Vera krallte sich am Sitz fest und hoffte, dass sie diese Fahrt überleben würde.
''Würde es dir etwas ausmachen, etwas langsamer zu fahren?'' fragte sie ängstlich. ''Ja, wir müssen ihn finden'' sagte Vanessa und erhöhte das Tempo. Vorsichtig lugte Vera auf den Tacho, der 190 km/h anzeigte.
''Also, du bist Aarons Nichte?'' fragte Vera vorsichtig und starrte auf die Straße. ''Ja'' sagte Vanessa grinsend. ''Ich bin die Tochter seiner Schwester.'' Irritiert sah Vera zu ihr hinüber. ''Aaron hat keine Schwester'' sagte sie überzeugt. ''Doch, aber sie wurde vor allen geheim gehalten, weil sie unehelich gezeugt wurde'' erklärte Vanessa. ''Und wer ist dann ihre Mutter?'' fragte sie. ''Die Affäre von Aarons Vater'' sagte Vanessa. Vera nickte verständnislos. Sie ging im Geiste Vanessas Worte nach.
Aarons Vater hatte eine Affäre, die eine Tochter bekommen hat. Und das ist Vanessas Mutter und Aarons Halbschwester...
''Ok, aber seine Schwester ist tot?'' fragte Vera. Zustimmend nickte Vanessa.
''Und warum hast du mich aufgesucht?'' Vera erinnerte sich an das seltsame Treffen, dass sie in dem Café gehabt hatten.
''Hör zu, ich wollte dir nie etwas tun.

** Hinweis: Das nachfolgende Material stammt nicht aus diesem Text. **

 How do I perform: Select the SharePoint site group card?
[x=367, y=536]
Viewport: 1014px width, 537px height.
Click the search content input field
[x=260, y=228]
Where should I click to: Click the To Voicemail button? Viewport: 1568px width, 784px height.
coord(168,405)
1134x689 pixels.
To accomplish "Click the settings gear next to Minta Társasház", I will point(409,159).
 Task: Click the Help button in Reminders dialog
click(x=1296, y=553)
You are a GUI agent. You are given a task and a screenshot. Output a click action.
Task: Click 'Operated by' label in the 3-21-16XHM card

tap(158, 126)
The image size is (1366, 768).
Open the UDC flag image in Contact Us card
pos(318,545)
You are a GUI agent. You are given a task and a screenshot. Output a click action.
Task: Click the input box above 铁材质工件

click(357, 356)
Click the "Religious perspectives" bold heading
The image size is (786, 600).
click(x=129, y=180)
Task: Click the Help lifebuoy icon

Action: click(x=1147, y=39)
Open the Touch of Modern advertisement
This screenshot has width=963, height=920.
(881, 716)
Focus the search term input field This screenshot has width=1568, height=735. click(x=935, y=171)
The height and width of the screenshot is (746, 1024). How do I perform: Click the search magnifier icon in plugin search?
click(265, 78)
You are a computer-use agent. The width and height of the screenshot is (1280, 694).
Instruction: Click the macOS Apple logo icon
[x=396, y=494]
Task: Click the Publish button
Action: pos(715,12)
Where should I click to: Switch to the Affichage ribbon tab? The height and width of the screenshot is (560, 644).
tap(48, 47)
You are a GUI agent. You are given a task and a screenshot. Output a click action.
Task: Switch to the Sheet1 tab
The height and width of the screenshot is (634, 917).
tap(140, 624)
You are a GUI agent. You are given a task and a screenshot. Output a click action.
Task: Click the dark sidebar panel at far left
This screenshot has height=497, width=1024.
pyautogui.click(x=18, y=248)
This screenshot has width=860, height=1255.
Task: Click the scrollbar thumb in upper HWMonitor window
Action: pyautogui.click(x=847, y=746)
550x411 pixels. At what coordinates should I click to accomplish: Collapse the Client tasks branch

Ich wollte immer nur helfen, glaub mir'' bat Vanessa. ''Ich hab von Bekannten gehört, dass du in meiner Gegend seist und ich war neugierig'' gestand Vanessa, ''als ich dich dann gesehen habe, war ich enttäuscht. Ich dachte, du wärst größer und beeindruckender. Aber ich muss gestehen, der erste Eindruck täuscht.'' Vera grinste über das Kompliment, ''danke.'' ''Nichts zu danken, aber du hast echt was auf dem Kasten. Ich meine, die Liebe deines Lebens zu verlassen, um ihn zu schützen, verdient meinen Respekt. Und das du deine Schwester allein gelassen hast, Hut ab. Ich hätte das Alles nicht gekonnt'' gab Vanessa zu.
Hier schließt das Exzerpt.